Otra vez, Loco. Ma non perché sia folle. Magari un po’ focoso. Sebastian Abreu spiegò che il soprannome derivava dal suo essere sempre positivo e solare. Doti indispensabili, per avere la voglia di girare il mondo giocando a calcio. Infatti, l’uruguaiano ha nelle scorse ore formalizzato il suo ultimo trasferimento, al Bangu, una delle squadre di Rio de Janeiro ma non di certo la più famosa. I numeri cominciano a farsi davvero impressionanti: questo è il suo 23° club.
La carriera comincia al Defensor, una delle squadre di Montevideo, nel lontano 1995. L’anno dopo vola in Argentina e resta per due stagioni al San Lorenzo.
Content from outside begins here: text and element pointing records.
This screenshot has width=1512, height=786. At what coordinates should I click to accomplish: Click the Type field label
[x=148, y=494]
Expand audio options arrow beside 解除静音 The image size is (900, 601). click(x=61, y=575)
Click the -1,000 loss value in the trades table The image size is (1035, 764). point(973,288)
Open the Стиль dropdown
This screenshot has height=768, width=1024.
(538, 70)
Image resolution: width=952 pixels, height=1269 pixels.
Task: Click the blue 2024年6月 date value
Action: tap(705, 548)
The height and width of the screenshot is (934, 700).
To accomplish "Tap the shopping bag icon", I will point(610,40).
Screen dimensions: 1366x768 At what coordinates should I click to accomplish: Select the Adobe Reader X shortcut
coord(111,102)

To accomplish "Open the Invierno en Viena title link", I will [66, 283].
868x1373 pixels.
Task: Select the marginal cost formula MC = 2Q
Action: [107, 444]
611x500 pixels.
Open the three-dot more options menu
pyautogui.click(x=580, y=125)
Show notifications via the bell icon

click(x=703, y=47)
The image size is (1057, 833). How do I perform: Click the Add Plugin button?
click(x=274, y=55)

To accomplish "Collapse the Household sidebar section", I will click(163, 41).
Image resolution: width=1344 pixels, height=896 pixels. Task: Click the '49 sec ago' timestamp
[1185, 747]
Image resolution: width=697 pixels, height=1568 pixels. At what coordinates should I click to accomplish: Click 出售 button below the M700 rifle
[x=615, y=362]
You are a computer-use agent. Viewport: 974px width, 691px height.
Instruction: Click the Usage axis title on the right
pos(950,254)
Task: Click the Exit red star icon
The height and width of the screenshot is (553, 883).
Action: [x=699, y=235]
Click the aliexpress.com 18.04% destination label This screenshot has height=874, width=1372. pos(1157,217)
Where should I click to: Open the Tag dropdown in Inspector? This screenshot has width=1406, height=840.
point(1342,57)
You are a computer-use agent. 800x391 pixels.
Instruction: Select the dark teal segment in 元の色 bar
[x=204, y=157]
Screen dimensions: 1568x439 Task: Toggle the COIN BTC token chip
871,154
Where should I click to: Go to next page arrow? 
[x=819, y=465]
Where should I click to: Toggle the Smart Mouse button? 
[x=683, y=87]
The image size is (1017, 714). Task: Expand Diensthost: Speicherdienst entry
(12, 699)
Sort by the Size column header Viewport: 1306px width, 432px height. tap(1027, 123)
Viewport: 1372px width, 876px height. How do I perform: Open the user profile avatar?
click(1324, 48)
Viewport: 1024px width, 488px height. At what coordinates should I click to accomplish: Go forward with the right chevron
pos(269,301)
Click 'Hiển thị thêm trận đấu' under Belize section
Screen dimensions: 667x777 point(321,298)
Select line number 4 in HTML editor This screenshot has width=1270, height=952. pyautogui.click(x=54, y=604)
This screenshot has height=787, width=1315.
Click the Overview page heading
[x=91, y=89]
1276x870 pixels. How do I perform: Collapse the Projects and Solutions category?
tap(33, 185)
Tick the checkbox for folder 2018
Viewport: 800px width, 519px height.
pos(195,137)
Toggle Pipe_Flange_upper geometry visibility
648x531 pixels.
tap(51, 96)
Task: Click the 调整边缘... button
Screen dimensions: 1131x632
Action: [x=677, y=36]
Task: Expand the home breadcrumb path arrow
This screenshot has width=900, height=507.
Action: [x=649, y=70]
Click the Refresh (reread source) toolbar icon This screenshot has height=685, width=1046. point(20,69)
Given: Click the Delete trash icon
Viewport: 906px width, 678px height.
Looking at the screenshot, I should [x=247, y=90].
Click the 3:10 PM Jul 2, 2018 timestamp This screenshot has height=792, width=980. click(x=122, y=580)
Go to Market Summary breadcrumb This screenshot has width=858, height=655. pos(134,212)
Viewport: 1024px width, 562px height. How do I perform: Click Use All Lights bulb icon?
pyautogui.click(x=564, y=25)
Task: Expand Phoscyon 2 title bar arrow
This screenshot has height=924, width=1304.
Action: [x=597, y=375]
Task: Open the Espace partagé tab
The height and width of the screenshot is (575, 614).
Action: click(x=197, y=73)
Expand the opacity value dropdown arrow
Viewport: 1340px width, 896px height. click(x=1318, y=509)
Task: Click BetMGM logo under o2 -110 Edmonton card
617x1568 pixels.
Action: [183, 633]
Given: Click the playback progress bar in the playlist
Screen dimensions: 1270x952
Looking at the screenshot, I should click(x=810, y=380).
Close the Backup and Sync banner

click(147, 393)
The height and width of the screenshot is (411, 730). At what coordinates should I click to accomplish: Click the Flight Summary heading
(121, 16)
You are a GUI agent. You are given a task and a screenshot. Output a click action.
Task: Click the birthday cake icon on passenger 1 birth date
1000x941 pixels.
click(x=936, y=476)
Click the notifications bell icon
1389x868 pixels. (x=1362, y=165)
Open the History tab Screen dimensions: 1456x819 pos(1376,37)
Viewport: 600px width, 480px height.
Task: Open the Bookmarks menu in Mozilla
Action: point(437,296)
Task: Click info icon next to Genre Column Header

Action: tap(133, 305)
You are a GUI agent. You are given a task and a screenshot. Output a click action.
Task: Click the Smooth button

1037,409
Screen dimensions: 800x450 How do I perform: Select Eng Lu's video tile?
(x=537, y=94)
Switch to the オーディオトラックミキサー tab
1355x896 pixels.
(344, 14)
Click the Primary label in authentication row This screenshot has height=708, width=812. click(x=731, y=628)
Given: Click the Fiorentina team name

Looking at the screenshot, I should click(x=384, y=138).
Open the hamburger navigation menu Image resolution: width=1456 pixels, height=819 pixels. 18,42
Lì viene notato dal Deportivo La Coruña, che lo porta nella Liga; con la maglia del Depor non gioca molto, perché comincia un incredibile giro di prestiti che dura sei stagioni. In questo lasso di tempo, veste le maglie di Gremio, Tecos, San Lorenzo, Nacional, Cruz Azul, America e ancora Tecos. Torna al Nacional per la stagione 2004/05, l’anno dopo è al Sinaloa. Non si allontana dal Sudamerica, giocando con Monterrey, San Luis, Tigres e River Plate tra il 2006 e il 2008. Breve parentesi al Beitar Gerusalemme, poi il ritorno al River. Quindi, prestito alla Real Sociedad, prima di cambiare totalmente aria e trasferirsi a Salonicco con la maglia dell’Aris. Il decennio in corso di Abreu comincia al Botafogo, nel 2012 viene girato in prestito alla Figueirense. Il meglio lo riserva negli ultimi tre anni: dal 2013 ad oggi gioca con il Nacional, il Rosario Central, l’Aucas, il Sol de America, il Santa Tecla (squadra di El Salvador) e infine il Bangu. In totale, fanno 28 trasferimenti complessivi e nove stati diversi: Uruguay, Argentina, Messico, Spagna, El Salvador, Brasile, Paraguay, Israele e Grecia.
Il tutto alla veneranda età di 40 anni. Globetrotter di calcio come pochi, sicuramente il più famoso, anche se c’è chi ha saputo far meglio, o se vogliamo peggio (qui la storia). Indimenticabile resta quel rigore ai Mondiali del 2010, nella partita più controversa di quella competizione, che vide l’Uruguay trionfare ai rigori col Ghana. Dal dischetto, per il rigore decisivo, andò proprio Abreu, rinomato amante della “panenka”, il nostro cucchiaio. Forlan pregava, sapeva che El Loco avrebbe lasciato il suo marchio anche ad un quarto di finale di un Mondiale. D’altronde, Abreu può ben dirsi un maestro della specialità: per le referenze, chiedere di Djalminha; per il resto, parlano i numeri, che dicono di oltre venti cucchiai eseguiti su rigore, con percentuali minime di errore.
Quello il suo picco sul campo, ma al di fuori sapeva far parlare di sé. Mai stato una bandiera, ma universalmente riconosciuto come tra i giocatori più passionali per i colori rappresentati. Amato da ogni tifoseria. E quando al Botafogo segna un gol ogni due partite, la squadra decide di ringraziarlo, presentando per la stagione seguente la seconda maglia celeste, come quella del suo Uruguay. Che con un tiro dal dischetto, alla sua maniera, aveva portato tra le prime quattro del calcio mondiale.